After the setbacks, Shane Duffy hopes opportunity has arrived

Blackburn defender has reasons to be hopeful after Marc Wilson ruled out by injury

Shane Duffy at the Aviva Stadium after  the  friendly against  Switzerland in March. Photograph: Ryan Byrne/Inpho

Shane Duffy at the Aviva Stadium after the friendly against Switzerland in March. Photograph: Ryan Byrne/Inpho

 

Martin O’Neill keeps saying of late that anyone could probably list off 80 or even 90 per cent of the squad he will bring to France in a couple of weeks.
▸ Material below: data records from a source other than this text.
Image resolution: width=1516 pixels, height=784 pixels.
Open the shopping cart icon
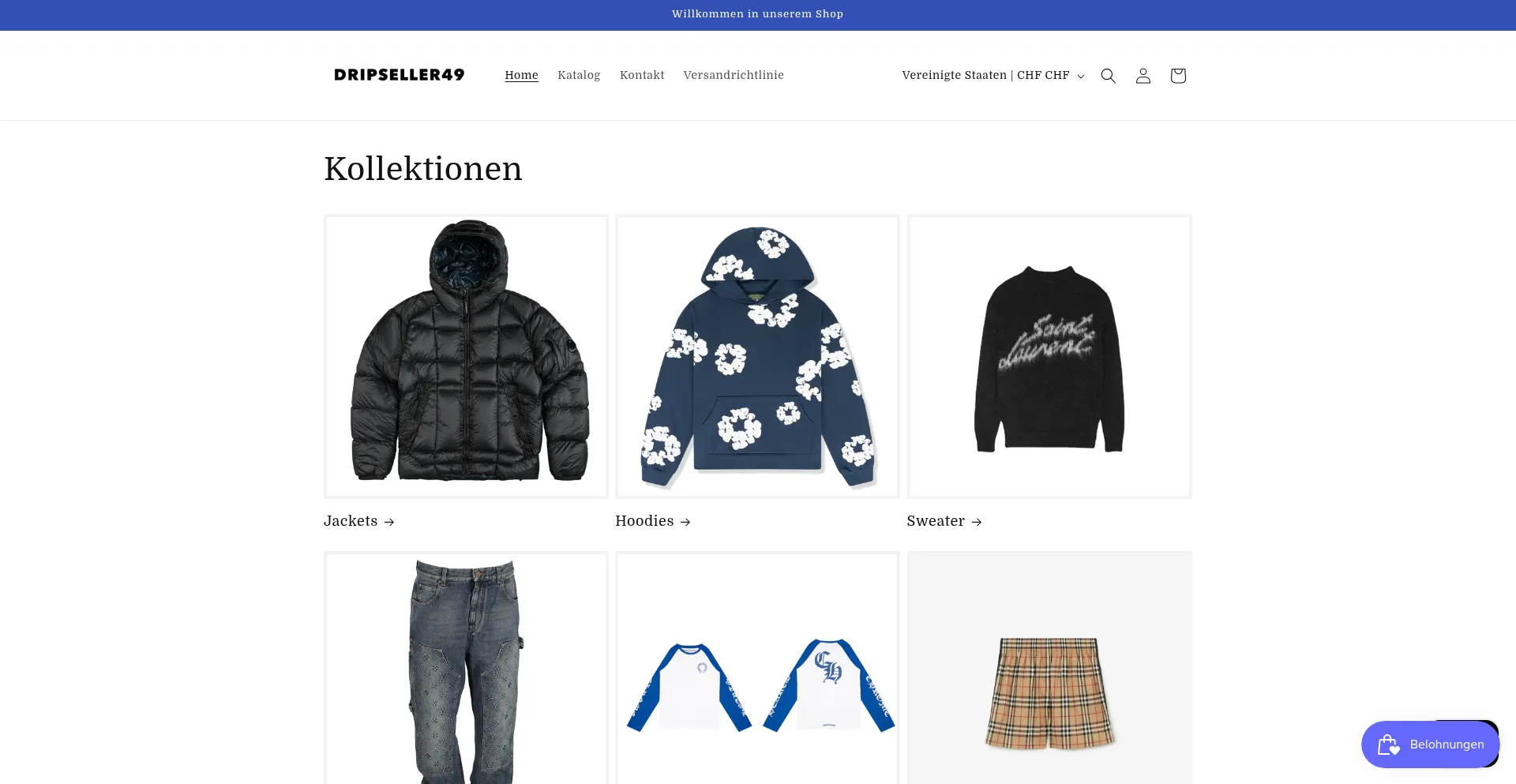click(x=1177, y=76)
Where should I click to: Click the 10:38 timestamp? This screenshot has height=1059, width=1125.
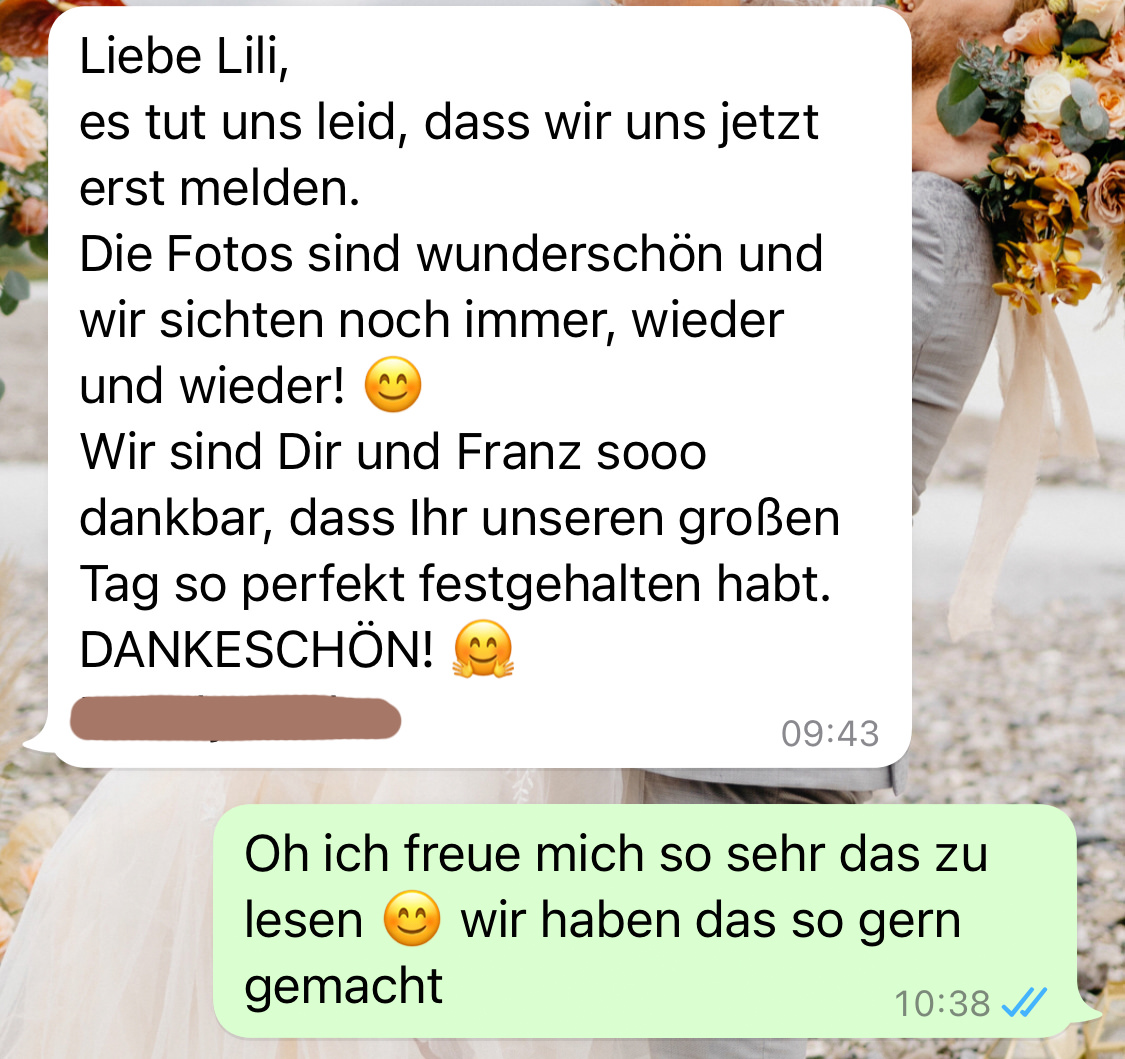(x=942, y=1003)
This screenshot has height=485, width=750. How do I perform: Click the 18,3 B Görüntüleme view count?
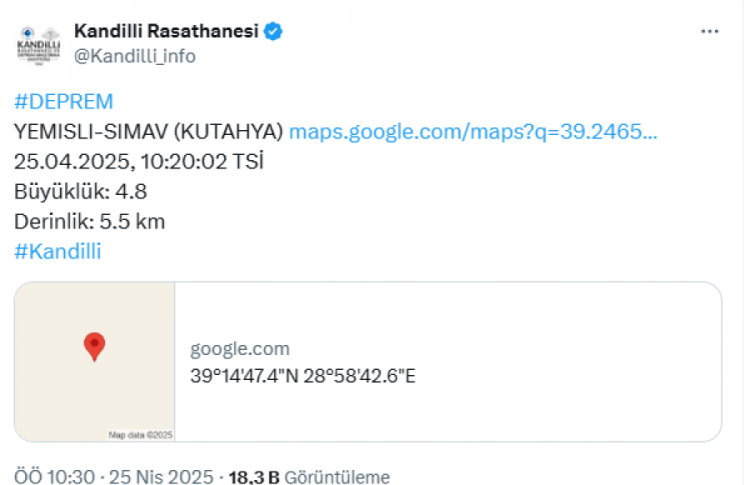pyautogui.click(x=309, y=477)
But that leaves a dozen or so players pitching for a handful of places on the plane – and half as many again anxious not to count any chickens about the choices the manager will make over the coming days.

A slight knock to Shane Long, which caused the striker to end his involvement in the second day of training, was the most significant development at the Aviva Stadium, where a few thousand supporters, mainly kids, turned out to watch the squad go through its paces.

Long was said to be fine, and the atmosphere in the sunshine was relaxed, but beneath the surface there is competition to catch the manager’s eye as he weighs up team selections for the games against the Netherlands and Belarus that may, in turn, have a decisive impact on who makes that final squad of 23.

Shane Duffy appeared to take a very big step towards the departures gate on Monday when Marc Wilson was ruled out and Paul McShane and Alex Pearce got early indications that they may not be required. Still, it is no surprise that the Blackburn centre-back is cagey about the prospect of playing a part at a European Championship. He knows better than most how quickly things can change in a training camp.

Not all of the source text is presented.